I have only a big desktop, no Xinerama with fglrx ?

----------

## francescofavero

Hi  everyone.

I'm running Gentoo on my toshiba m30x laptop... everythinks it's perfect but the Radeon 9600 mobility M10...the driver fglrx won't work.

(ati-drivers-8.14.13-r1)

I havent tried again rececetly and I think I have not animore a log file to show... but it was a proble of fglrx_drv.o that had a lot of unresolved symbols... so X shuts down!! I resoved using the X radeon driver whit a glxgears of 360 FPS!!!

I have no time recently so I convenced myself that was a problem of my kernel 2.6.12-gentoo-r4 or changes due of gcc-3.4.4 that i'm using... so I'm waiting for an updated driver...

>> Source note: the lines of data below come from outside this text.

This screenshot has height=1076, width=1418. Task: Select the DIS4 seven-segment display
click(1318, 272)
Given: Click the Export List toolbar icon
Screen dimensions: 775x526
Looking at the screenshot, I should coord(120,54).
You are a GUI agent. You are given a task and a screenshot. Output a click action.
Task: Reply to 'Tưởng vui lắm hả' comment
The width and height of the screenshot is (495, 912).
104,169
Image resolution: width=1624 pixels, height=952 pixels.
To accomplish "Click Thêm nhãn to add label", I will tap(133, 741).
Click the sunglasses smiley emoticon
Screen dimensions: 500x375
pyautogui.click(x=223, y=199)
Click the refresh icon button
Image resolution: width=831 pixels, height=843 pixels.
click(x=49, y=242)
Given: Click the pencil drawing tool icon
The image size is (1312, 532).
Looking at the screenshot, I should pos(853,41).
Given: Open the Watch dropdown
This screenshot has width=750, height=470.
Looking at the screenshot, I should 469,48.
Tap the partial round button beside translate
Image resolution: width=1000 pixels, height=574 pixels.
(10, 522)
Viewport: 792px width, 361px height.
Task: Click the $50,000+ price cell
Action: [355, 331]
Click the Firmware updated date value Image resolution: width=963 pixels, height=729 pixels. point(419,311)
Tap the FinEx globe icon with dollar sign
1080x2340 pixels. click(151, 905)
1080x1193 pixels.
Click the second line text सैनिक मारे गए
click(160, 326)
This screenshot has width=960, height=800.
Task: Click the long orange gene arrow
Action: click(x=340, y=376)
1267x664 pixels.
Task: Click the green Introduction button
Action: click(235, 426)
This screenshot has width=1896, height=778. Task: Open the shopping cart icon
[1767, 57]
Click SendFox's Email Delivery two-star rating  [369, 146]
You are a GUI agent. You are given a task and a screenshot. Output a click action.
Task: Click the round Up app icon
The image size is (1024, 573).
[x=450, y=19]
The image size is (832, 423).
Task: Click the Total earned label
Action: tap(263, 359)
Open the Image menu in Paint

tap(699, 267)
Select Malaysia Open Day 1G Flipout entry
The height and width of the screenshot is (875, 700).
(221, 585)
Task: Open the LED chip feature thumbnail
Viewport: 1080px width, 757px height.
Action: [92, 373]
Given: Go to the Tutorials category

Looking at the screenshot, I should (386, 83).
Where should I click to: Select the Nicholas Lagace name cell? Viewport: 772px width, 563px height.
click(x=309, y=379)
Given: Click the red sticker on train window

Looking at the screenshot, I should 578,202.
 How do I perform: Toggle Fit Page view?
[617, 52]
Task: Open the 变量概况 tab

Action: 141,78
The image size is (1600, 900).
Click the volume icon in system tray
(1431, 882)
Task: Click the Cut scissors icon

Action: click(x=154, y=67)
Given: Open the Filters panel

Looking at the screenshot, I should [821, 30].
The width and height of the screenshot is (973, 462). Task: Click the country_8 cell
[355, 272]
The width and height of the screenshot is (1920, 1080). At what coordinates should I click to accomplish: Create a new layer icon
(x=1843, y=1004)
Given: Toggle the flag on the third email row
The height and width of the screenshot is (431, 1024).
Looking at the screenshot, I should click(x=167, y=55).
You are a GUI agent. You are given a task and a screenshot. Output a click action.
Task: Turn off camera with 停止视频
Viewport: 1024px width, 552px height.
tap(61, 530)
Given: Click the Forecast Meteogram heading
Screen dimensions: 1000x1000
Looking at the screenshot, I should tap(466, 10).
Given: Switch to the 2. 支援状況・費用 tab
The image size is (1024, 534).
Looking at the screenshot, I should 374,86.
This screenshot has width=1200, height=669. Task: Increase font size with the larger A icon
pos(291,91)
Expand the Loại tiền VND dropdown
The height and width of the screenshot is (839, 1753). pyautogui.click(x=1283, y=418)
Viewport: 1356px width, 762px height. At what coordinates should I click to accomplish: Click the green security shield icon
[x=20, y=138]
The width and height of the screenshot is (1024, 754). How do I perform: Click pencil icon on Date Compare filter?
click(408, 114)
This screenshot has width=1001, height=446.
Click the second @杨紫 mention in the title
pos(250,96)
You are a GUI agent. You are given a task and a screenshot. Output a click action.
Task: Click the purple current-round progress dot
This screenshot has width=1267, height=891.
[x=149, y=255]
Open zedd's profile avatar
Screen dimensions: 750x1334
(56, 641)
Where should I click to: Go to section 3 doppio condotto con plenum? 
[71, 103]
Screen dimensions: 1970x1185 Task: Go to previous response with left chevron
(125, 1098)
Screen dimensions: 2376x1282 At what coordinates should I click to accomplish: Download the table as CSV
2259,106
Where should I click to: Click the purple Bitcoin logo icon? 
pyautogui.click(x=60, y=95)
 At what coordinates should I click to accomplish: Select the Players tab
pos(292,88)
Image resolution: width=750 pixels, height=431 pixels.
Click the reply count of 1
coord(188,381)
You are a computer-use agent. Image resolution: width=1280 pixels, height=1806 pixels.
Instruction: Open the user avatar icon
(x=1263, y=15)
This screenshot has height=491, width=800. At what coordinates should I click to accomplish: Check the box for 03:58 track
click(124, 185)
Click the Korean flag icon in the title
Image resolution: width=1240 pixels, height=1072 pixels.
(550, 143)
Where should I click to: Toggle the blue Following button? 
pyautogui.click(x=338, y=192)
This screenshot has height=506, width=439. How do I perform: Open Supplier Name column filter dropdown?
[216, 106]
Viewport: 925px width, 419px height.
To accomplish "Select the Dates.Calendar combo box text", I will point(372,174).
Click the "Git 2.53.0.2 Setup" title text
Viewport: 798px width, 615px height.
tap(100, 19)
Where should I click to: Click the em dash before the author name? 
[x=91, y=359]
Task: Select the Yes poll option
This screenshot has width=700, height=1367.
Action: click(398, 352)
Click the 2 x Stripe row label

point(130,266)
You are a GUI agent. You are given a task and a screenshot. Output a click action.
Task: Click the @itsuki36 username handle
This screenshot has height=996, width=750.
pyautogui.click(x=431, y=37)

If someone suggest me something or has the same problem and he passed I should "lose" time about other way I wait (no need to play some 3DwonerfullGame)...

Thanks CIAO!!!!!

----------

## x-jojo

 *Jimmy Jazz wrote:*   

> 
> 
> copy also ati-drivers-8.14.13-r1.ebuild into your media-video/ati-drivers overlay directory
> 
> and rename it to ati-drivers-8.14.13-r2.ebuild for instance.
> ...

 

Hmm... I am fairly new to gentoo... in fact i installed it yesterday. 

I want to apply these patch to the ati driver, but i do not understand these part of your how2. So can you please describe a bit closer what to do with this code that you posted?

----------

## thorak

He's showing you a diff between the original ebuild and the new, patched one, so you need to add the 1 (2) lines 

preceeded by + to the ebuild in your portage overlay.

----------

## x-jojo

OK.

Please tell me, what I did wrong  :Laughing: 

I made a overlay dir and added it to my make.conf.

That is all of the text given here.